### MATERIAL PROVIDED
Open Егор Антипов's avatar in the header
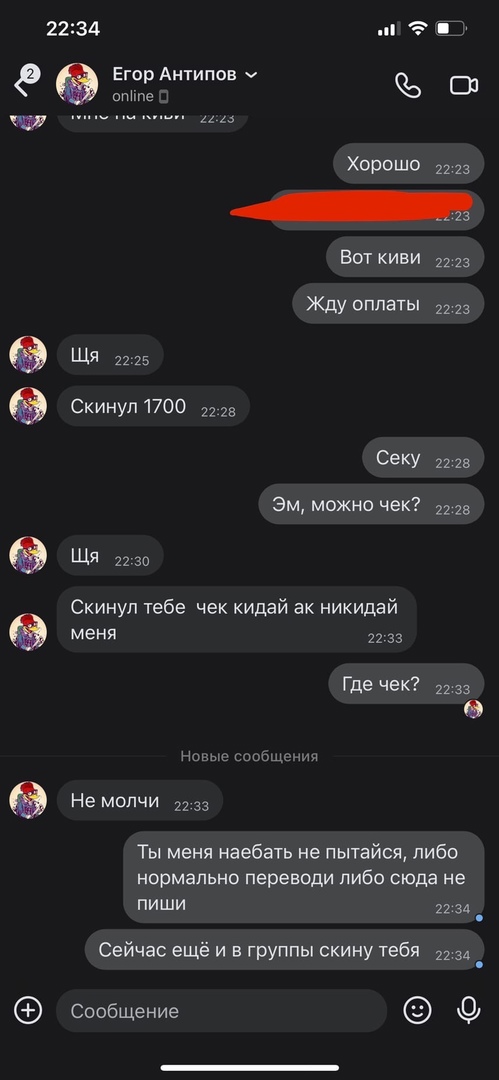point(77,83)
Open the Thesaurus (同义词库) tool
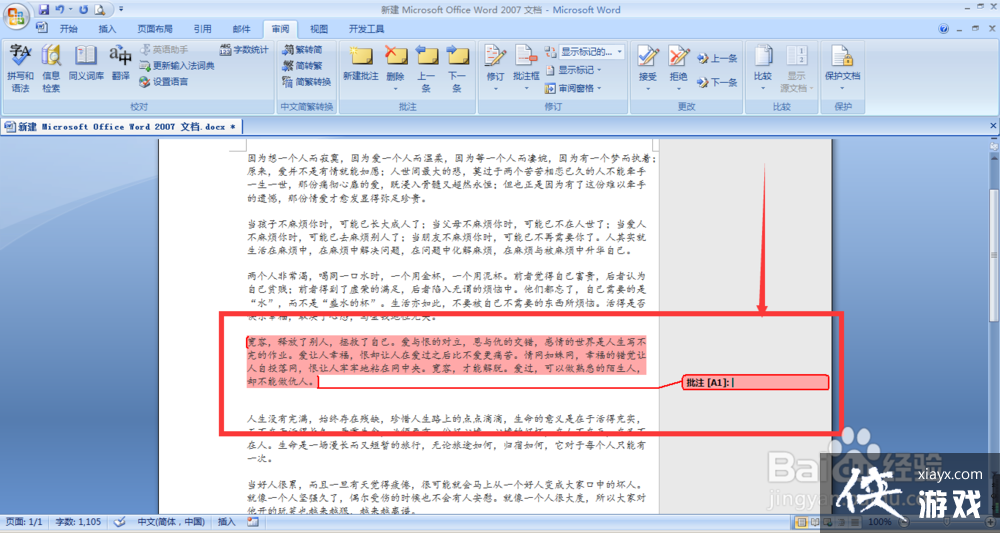Viewport: 1000px width, 533px height. (86, 66)
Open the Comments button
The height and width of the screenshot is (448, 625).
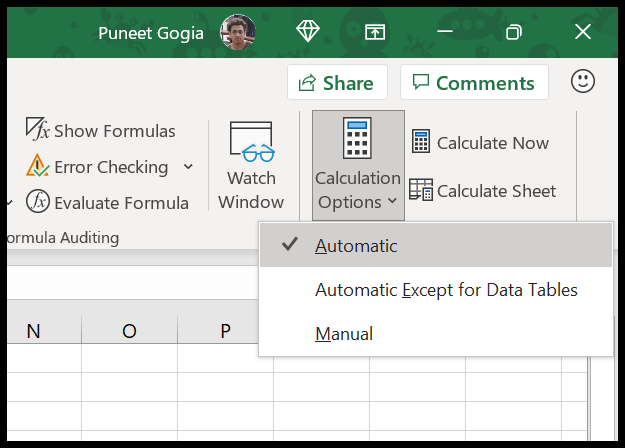(x=474, y=83)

### THE EXERCISE
Pull out each line in the rows above that contains the word "Open", treating uppercase and lowercase letters as different.

### FULL OUTPUT
Open Егор Антипов's avatar in the header
Open the Thesaurus (同义词库) tool
Open the Comments button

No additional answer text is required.